Final act of the autophagy symphony: Whole-organism orchestration of autophagy termination

When an organism experiences physiological stresses, such as nutrient starvation, it activates several mechanisms to promote its survival. One of these mechanisms is autophagy, which is a catabolic pathway conserved from yeast to man that functions as a recycling system during normal physiology, and which helps provide nutrients to sustain essential cellular processes during starvation. Although autophagy is an intensively studied process that plays a major role both in normal development and in a wide variety of diseases, several important aspects of autophagy remain to be elucidated. For instance, whereas the vast majority of studies have focused on how cells regulate the activation of autophagy, it remains largely unknown how cells and organisms shut off autophagy in response to returning nutrient availability. The limited knowledge of autophagy termination is partly due to a lack of available tools and appropriate methods. Addressing these challenges will not only provide important insight in this fundamental aspect of the autophagic process, but may potentially also identify new targets for development of drugs to manipulate this phase of autophagy. In FINALphagy I will develop new genetic and computational tools to quantify and manipulate the temporal dynamics of autophagy in an entire organism. I will unravel key mechanism of autophagy termination in individual cells within a tissue and dissect how this connects to systemic signaling and behavioral changes. This will generate a comprehensive toolbox for time- and space-resolved manipulation and quantification of autophagy levels, produce a whole-organism map of autophagy responses at the tissue-level, and conceptualize our understanding of the dynamics of autophagy regulation in an entire organism during changing nutrient levels.

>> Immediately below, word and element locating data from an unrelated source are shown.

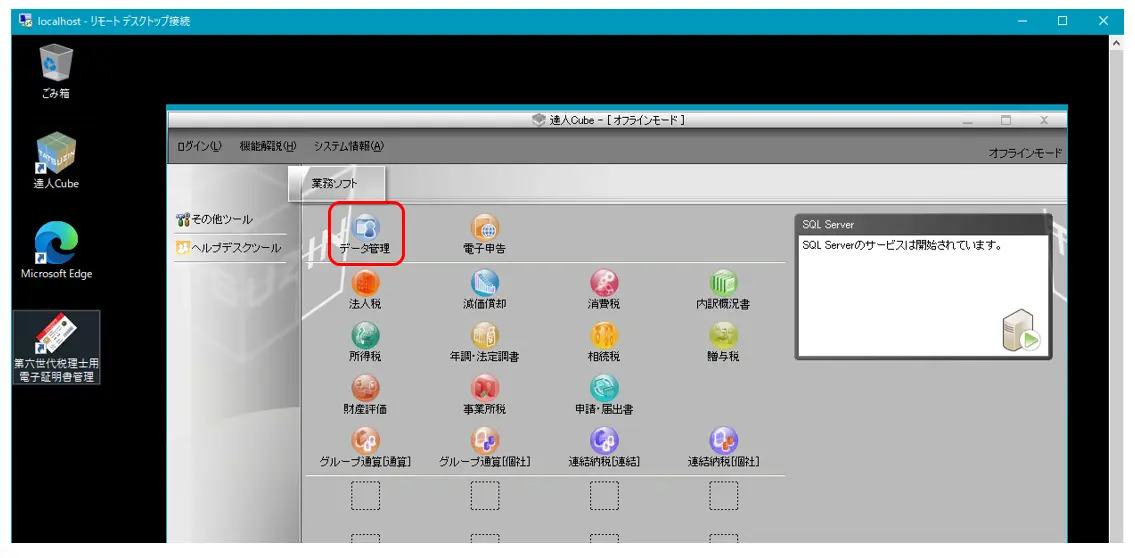Open the データ管理 icon
The height and width of the screenshot is (558, 1135).
click(x=365, y=231)
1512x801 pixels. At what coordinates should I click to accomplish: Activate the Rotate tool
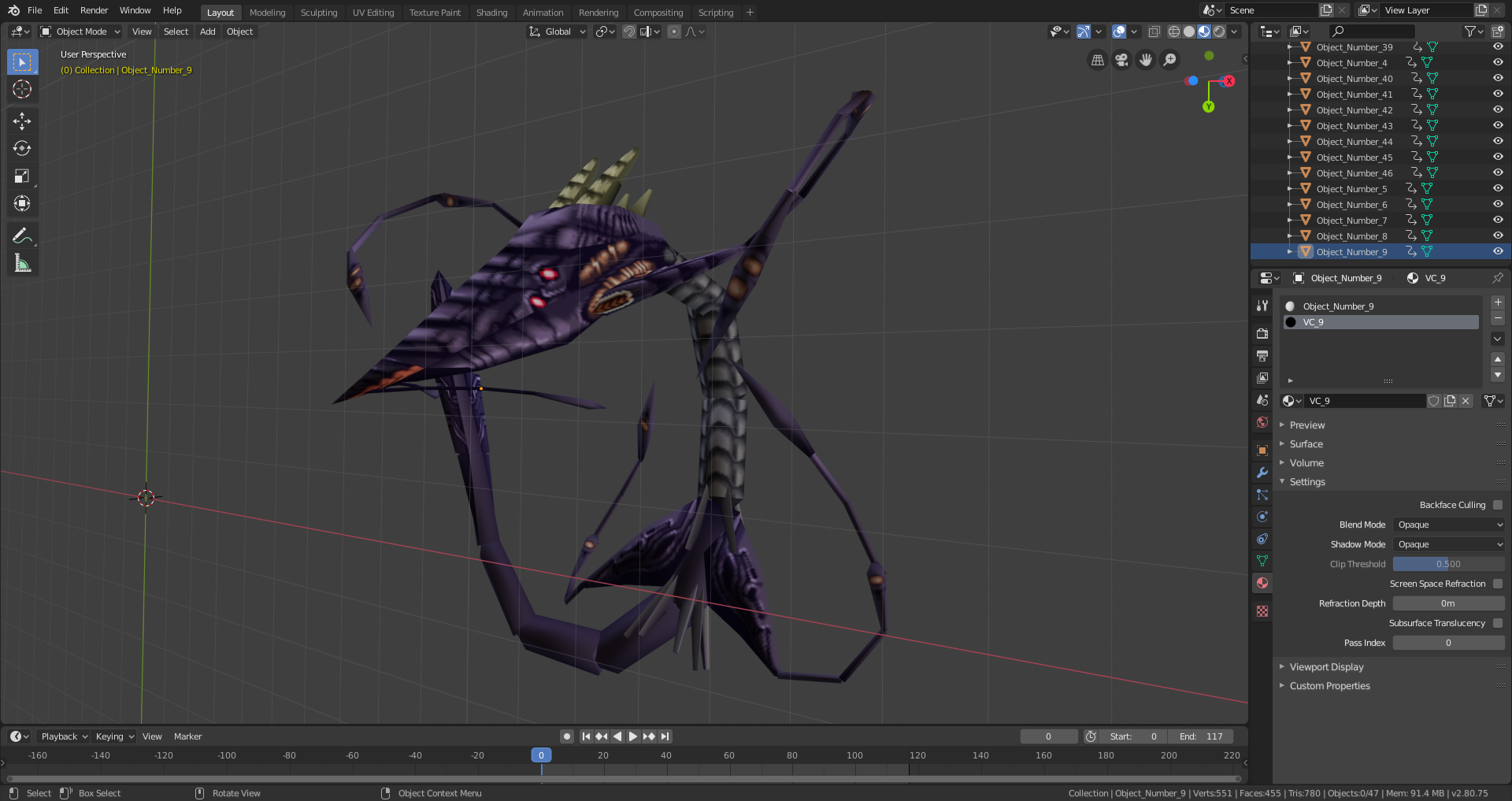[x=22, y=148]
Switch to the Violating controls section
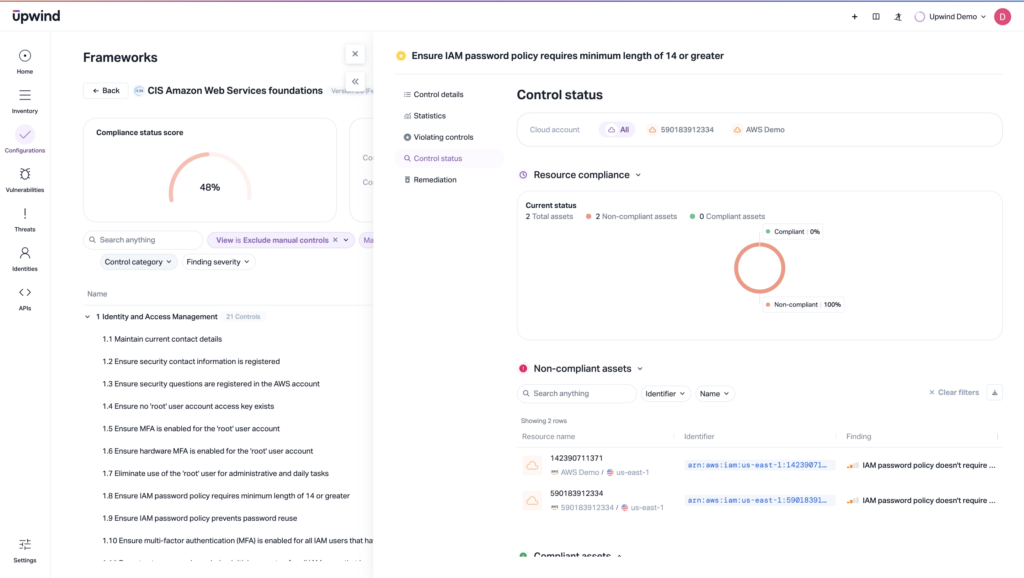1024x578 pixels. coord(443,137)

We are determining tissue-specific autophagy kinetics based on existing autophagy reporters of single- and tandem-fluorescently tagged Atg8a in Drosophila larvae under starvation and refeeding.
We have constructed new split-fluorescence autophagy reporters that have been tested in S2 cells. The data obtained from the fluorescence imaging of autophagy reporters is used to train a semi-supervised/self-supervised machine learning model based on neural networks. This has first been established for S2 cells and a pipeline for in vivo samples is under development.
We are following up on candidate regulators of autophagy termination in relation to TORC1 and in relation to metabolism. Here we are delineating the mechanisms that impinge on termination of autophagy.

By addressing the objectives of FINALphagy, we will move the current state of knowledge in the autophagy field in a new direction by developing and advancing new tools and methods, which will be used to uncover the regulation of autophagy termination in an entire organism. Key needs to further uptake and success would be further research and connection to potential clinical applications.